→ What is being asked
Identify every line in the items below that contains the word "editor", matching case exactly, and copy each of those lines.

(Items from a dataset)

--------------------------------------------------

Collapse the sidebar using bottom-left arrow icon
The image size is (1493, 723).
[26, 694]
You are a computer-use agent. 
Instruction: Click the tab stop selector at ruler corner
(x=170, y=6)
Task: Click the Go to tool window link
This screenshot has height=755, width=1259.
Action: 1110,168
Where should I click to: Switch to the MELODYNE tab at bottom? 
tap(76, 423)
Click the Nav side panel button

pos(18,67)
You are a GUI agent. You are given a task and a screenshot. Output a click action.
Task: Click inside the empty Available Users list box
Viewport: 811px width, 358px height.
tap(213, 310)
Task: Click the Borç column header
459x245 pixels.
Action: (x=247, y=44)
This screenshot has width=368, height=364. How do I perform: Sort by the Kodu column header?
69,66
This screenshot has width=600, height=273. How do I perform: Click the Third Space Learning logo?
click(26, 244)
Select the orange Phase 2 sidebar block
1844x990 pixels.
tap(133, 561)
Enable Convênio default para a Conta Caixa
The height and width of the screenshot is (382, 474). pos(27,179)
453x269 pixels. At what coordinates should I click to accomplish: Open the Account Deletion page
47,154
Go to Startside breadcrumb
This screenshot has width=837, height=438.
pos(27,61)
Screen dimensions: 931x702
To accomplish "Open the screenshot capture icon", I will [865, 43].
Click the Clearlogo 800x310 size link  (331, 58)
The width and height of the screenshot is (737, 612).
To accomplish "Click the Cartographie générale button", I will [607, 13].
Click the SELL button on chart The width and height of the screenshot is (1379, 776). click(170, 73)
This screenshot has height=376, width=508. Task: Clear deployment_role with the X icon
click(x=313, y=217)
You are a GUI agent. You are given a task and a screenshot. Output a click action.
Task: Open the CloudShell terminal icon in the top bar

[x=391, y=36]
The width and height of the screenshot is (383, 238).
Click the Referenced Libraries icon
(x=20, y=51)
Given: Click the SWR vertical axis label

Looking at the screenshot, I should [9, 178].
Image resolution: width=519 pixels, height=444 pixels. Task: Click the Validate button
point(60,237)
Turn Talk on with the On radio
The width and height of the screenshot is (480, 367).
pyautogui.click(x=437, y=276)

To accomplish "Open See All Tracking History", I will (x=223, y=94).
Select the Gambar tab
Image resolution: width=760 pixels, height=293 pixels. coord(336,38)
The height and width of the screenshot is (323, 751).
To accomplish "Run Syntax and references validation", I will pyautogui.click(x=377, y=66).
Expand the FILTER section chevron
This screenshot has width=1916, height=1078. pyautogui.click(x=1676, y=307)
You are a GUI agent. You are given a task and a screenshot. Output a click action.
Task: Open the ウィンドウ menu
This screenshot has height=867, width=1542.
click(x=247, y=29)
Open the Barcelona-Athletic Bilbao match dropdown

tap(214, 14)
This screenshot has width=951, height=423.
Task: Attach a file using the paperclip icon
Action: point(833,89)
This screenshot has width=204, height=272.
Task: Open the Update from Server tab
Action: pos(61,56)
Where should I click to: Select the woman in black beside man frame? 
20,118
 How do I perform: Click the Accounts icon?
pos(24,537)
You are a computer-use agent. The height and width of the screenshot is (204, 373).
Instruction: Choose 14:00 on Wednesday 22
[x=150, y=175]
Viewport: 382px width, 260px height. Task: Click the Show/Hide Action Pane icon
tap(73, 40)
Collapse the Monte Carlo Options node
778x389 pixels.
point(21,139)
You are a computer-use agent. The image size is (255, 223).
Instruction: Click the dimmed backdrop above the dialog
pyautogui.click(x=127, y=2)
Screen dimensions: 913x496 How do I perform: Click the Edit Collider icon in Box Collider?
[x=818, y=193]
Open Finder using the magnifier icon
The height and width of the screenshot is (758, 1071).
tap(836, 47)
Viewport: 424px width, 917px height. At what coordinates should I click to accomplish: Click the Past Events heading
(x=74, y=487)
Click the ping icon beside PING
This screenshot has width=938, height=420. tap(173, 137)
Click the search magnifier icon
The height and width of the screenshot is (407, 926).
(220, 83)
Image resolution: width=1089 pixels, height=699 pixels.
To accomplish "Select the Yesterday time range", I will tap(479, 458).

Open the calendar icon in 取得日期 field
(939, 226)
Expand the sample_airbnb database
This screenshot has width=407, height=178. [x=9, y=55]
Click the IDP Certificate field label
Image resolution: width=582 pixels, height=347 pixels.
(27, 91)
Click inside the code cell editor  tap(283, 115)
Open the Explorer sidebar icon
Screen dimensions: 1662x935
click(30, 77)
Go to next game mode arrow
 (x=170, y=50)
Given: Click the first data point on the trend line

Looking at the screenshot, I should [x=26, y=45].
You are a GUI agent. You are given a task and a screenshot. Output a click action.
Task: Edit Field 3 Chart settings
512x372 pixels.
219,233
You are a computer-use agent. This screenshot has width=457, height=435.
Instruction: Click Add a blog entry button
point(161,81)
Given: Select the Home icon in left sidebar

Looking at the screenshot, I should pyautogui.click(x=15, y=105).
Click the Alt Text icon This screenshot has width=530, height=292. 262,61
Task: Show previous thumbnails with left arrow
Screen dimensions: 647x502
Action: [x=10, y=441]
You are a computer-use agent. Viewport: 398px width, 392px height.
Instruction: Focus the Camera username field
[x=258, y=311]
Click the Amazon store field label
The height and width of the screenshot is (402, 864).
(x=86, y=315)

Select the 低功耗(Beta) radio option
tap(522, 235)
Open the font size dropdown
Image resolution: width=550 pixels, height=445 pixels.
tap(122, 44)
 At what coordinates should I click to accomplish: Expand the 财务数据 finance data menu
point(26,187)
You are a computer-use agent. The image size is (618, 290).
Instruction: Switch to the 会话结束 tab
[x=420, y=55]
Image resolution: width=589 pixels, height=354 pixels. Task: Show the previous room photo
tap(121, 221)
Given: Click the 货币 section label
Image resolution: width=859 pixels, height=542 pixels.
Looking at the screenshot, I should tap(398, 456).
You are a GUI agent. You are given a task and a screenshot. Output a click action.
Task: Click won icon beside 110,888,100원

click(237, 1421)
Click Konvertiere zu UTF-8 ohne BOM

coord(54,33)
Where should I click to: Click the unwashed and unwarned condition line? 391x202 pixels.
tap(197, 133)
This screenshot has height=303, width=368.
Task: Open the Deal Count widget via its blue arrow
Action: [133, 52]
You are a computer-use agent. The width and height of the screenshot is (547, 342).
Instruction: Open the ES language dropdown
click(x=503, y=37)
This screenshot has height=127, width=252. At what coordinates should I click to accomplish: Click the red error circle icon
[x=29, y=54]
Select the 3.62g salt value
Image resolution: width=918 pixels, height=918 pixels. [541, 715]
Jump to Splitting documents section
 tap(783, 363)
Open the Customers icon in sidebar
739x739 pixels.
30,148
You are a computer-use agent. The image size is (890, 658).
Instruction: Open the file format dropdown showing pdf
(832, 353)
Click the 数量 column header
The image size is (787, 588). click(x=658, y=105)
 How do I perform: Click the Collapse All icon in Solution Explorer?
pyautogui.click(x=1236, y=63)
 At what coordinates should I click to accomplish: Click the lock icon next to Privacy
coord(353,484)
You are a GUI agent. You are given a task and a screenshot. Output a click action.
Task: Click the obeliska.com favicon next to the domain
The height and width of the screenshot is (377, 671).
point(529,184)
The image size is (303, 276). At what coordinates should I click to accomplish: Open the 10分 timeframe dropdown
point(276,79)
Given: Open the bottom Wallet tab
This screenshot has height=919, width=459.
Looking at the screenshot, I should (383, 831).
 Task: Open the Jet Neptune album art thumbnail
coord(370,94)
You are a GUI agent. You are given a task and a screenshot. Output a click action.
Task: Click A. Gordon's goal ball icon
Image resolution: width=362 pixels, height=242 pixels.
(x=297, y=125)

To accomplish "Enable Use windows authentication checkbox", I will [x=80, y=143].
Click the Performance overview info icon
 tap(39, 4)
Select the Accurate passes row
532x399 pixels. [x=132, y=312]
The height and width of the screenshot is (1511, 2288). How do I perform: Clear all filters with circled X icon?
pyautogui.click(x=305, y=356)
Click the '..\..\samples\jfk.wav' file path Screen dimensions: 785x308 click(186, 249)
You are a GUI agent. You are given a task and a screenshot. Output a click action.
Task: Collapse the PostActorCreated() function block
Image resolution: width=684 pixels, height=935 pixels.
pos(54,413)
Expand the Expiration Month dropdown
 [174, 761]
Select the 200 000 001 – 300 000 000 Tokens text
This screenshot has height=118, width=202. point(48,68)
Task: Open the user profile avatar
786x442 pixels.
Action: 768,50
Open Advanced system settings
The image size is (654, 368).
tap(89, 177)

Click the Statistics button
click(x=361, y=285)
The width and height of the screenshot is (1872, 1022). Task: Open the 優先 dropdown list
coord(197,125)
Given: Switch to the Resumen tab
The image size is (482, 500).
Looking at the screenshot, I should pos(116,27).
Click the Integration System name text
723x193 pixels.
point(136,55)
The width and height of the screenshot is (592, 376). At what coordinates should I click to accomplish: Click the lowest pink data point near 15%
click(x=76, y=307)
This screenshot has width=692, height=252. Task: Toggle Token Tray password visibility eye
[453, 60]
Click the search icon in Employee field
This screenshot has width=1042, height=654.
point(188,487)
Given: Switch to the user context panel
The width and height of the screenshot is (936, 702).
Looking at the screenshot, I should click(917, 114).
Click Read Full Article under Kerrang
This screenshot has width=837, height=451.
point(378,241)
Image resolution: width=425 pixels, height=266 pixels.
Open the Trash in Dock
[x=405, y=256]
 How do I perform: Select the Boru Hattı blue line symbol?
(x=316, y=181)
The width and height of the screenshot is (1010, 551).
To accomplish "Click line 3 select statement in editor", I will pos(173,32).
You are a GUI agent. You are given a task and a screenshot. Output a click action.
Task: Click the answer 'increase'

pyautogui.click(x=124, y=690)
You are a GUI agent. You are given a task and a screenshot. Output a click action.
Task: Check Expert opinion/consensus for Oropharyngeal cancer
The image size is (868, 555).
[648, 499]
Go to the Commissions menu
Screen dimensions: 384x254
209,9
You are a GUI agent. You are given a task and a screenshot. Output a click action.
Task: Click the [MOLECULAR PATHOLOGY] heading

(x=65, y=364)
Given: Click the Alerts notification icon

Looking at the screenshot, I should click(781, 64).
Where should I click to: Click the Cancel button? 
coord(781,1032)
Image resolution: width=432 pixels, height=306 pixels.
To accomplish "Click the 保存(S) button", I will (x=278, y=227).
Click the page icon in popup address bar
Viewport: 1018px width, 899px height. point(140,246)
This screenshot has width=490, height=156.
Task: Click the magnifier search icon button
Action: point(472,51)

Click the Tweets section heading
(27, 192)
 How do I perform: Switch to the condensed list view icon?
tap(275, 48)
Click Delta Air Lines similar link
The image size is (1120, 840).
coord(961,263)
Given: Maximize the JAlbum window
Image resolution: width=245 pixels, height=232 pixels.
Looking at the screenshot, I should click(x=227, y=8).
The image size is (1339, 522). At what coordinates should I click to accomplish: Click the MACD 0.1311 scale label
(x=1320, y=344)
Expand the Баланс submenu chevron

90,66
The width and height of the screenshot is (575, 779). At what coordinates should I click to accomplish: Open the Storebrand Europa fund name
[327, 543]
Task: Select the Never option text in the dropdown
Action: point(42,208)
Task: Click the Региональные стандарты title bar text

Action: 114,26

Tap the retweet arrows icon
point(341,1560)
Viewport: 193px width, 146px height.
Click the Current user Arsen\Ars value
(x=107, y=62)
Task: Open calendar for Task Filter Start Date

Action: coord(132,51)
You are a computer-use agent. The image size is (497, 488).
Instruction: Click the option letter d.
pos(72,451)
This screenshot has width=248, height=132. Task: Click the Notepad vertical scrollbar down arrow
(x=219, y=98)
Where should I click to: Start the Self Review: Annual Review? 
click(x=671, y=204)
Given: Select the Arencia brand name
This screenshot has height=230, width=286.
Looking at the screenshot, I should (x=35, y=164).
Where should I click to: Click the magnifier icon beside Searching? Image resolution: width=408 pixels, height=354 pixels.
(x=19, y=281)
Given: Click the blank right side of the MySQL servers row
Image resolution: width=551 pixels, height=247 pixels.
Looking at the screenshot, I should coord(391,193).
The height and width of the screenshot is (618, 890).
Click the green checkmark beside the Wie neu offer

--------------------------------------------------

→ Task response
Click inside the code cell editor  tap(283, 115)
To accomplish "Click line 3 select statement in editor", I will pos(173,32).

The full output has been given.